There’s lots of travel to one-note worlds where they deal with aliens and the stakes are always very high, loads of traps and clever escapes. It’s exactly the kind of thing I wished I’d had to read as a kid, like Spaceman Spiff adventures, but packed into a book. It’s translated from the French by Sahsa Watson but feels very natural in its voice.
Joann Sfar is of course responsible for the grownup comic The Rabbi’s Cat, but also for the kids comics Little Vampire and Dungeon which I also recommend. Sardine is much more madcap and targeting younger readers than the Dungeon series.

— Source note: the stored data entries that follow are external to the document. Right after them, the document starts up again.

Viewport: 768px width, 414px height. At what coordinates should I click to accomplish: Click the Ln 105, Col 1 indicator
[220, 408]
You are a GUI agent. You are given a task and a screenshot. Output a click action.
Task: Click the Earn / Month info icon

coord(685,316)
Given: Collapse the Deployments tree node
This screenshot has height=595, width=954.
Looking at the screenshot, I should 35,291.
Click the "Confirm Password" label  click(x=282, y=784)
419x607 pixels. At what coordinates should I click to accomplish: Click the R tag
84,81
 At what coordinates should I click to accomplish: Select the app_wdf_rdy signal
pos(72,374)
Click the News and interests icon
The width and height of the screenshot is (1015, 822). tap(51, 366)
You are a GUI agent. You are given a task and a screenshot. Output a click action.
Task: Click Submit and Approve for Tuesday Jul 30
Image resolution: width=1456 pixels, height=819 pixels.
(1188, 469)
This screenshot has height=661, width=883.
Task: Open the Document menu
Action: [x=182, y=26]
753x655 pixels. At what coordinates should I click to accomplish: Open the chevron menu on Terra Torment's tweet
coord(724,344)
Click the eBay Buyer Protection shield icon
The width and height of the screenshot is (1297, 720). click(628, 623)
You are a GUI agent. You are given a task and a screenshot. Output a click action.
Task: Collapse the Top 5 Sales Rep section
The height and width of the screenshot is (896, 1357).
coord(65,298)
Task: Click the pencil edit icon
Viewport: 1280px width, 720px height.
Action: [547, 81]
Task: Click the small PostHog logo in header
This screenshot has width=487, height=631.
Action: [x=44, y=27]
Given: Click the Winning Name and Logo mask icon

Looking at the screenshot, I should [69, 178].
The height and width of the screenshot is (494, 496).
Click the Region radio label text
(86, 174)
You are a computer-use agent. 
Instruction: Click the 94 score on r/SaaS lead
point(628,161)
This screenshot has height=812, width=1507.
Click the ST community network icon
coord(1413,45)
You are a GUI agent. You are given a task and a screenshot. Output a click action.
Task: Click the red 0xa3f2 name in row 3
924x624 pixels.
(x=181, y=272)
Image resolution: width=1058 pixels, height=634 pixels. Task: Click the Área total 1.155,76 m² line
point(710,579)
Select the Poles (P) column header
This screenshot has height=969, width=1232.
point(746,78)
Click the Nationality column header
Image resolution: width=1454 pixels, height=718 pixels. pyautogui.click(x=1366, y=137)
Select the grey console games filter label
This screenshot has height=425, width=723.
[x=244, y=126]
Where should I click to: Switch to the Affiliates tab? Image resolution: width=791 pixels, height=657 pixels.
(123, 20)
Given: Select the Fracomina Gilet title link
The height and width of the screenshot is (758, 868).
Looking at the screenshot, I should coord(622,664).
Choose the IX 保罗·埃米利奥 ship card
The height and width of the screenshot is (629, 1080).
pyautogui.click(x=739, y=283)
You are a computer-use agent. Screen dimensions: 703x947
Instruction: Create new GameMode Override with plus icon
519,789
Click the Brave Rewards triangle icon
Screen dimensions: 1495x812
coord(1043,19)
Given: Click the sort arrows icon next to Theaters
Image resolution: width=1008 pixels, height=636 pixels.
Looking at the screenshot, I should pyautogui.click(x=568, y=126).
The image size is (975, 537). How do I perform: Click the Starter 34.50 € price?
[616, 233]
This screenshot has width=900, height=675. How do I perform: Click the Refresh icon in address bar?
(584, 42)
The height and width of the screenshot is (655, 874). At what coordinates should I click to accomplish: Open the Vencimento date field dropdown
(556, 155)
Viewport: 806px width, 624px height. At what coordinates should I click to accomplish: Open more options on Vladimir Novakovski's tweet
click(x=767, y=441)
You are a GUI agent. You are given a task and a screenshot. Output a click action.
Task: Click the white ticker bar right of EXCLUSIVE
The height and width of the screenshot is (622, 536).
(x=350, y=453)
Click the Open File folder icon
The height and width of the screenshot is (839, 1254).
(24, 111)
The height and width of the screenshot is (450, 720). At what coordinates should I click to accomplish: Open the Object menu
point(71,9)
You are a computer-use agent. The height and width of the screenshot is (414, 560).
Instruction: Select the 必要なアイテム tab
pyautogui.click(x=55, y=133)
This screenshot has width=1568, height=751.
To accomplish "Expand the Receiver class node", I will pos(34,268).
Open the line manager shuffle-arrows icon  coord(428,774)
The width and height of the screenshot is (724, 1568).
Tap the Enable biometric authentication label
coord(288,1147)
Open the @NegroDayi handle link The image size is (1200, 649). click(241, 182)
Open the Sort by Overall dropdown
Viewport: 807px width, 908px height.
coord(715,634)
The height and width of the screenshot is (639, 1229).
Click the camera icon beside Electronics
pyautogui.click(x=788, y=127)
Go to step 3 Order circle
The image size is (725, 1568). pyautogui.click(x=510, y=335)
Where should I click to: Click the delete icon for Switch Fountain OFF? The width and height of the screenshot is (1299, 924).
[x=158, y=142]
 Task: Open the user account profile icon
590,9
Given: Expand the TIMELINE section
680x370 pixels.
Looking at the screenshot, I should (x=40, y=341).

Grant Morrison and Frank Quitely’s All Star Superman is a good Superman book. I mean, it doesn’t shy from the craziness of Superman. He’s lifting quadrillions of tonnes and flying into the sun and yawning his way through arm-wrestling matches with other superheroes (in a story about giving Lois Lane super powers that felt more than a little condescending towards women) and doing interviews with Lex Luthor (as Clark Kent) and slowly dying.
I think the best part of this book is how the differences between Superman and Clark Kent are visually represented. They’re both huge but Kent looks flabby and Superman looks like Superman. It’s really well done. I like Grant Morrison’s weirdness so the writing was fine. It really brought out the silliness in some of the Superman conceits while taking them seriously.